Take the entries that follow and write each one out exactly.

_Record excerpts_.
+++
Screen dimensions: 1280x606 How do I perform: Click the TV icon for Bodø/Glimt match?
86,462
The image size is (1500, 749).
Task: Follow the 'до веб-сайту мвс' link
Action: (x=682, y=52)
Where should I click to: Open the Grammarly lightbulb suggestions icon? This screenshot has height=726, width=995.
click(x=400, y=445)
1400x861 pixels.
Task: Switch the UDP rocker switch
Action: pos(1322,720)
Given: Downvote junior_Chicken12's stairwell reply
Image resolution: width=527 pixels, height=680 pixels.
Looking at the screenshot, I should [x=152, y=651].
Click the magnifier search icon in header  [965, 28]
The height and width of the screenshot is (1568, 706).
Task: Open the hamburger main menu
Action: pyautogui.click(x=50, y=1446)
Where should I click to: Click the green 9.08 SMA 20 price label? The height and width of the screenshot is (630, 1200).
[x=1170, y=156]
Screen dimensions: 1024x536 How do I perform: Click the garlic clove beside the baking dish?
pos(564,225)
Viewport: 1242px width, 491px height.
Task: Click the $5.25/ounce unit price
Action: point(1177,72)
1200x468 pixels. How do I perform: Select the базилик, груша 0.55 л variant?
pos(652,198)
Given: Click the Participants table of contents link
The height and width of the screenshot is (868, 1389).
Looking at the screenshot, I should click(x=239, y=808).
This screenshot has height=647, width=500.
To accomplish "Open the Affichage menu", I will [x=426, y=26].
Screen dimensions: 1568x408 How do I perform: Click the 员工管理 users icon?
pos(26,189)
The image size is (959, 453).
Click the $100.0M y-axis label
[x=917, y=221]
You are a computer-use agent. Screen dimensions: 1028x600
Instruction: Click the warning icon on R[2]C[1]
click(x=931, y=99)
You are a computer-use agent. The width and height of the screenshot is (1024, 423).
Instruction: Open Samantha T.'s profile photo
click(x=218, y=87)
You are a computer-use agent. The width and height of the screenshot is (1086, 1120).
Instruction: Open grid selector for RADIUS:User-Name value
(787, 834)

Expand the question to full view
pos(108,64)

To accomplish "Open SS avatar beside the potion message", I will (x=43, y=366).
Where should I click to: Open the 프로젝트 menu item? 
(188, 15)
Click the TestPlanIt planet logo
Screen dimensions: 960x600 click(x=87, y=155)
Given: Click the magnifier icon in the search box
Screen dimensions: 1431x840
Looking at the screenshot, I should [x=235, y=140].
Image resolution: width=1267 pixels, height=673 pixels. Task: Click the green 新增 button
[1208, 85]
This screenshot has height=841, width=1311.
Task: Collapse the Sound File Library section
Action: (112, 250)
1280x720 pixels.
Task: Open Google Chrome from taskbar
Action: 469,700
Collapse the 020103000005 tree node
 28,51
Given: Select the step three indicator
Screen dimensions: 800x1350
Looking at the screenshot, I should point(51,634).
+++
_Solution below_.
Screen dimensions: 1280x606 How do I perform: Click the TV icon for Bodø/Glimt match?
86,462
The image size is (1500, 749).
Task: Follow the 'до веб-сайту мвс' link
Action: (x=682, y=52)
Where should I click to: Open the Grammarly lightbulb suggestions icon? This screenshot has height=726, width=995.
click(x=400, y=445)
1400x861 pixels.
Task: Switch the UDP rocker switch
Action: pos(1322,720)
Given: Downvote junior_Chicken12's stairwell reply
Image resolution: width=527 pixels, height=680 pixels.
Looking at the screenshot, I should [x=152, y=651].
Click the magnifier search icon in header  [965, 28]
The height and width of the screenshot is (1568, 706).
Task: Open the hamburger main menu
Action: pyautogui.click(x=50, y=1446)
Where should I click to: Click the green 9.08 SMA 20 price label? The height and width of the screenshot is (630, 1200).
[x=1170, y=156]
Screen dimensions: 1024x536 How do I perform: Click the garlic clove beside the baking dish?
pos(564,225)
Viewport: 1242px width, 491px height.
Task: Click the $5.25/ounce unit price
Action: point(1177,72)
1200x468 pixels. How do I perform: Select the базилик, груша 0.55 л variant?
pos(652,198)
Given: Click the Participants table of contents link
The height and width of the screenshot is (868, 1389).
Looking at the screenshot, I should click(x=239, y=808).
This screenshot has height=647, width=500.
To accomplish "Open the Affichage menu", I will [x=426, y=26].
Screen dimensions: 1568x408 How do I perform: Click the 员工管理 users icon?
pos(26,189)
The image size is (959, 453).
Click the $100.0M y-axis label
[x=917, y=221]
You are a computer-use agent. Screen dimensions: 1028x600
Instruction: Click the warning icon on R[2]C[1]
click(x=931, y=99)
You are a computer-use agent. The width and height of the screenshot is (1024, 423).
Instruction: Open Samantha T.'s profile photo
click(x=218, y=87)
You are a computer-use agent. The width and height of the screenshot is (1086, 1120).
Instruction: Open grid selector for RADIUS:User-Name value
(787, 834)

Expand the question to full view
pos(108,64)

To accomplish "Open SS avatar beside the potion message", I will (x=43, y=366).
Where should I click to: Open the 프로젝트 menu item? 
(188, 15)
Click the TestPlanIt planet logo
Screen dimensions: 960x600 click(x=87, y=155)
Given: Click the magnifier icon in the search box
Screen dimensions: 1431x840
Looking at the screenshot, I should [x=235, y=140].
Image resolution: width=1267 pixels, height=673 pixels. Task: Click the green 新增 button
[1208, 85]
This screenshot has height=841, width=1311.
Task: Collapse the Sound File Library section
Action: (112, 250)
1280x720 pixels.
Task: Open Google Chrome from taskbar
Action: 469,700
Collapse the 020103000005 tree node
 28,51
Given: Select the step three indicator
Screen dimensions: 800x1350
Looking at the screenshot, I should point(51,634).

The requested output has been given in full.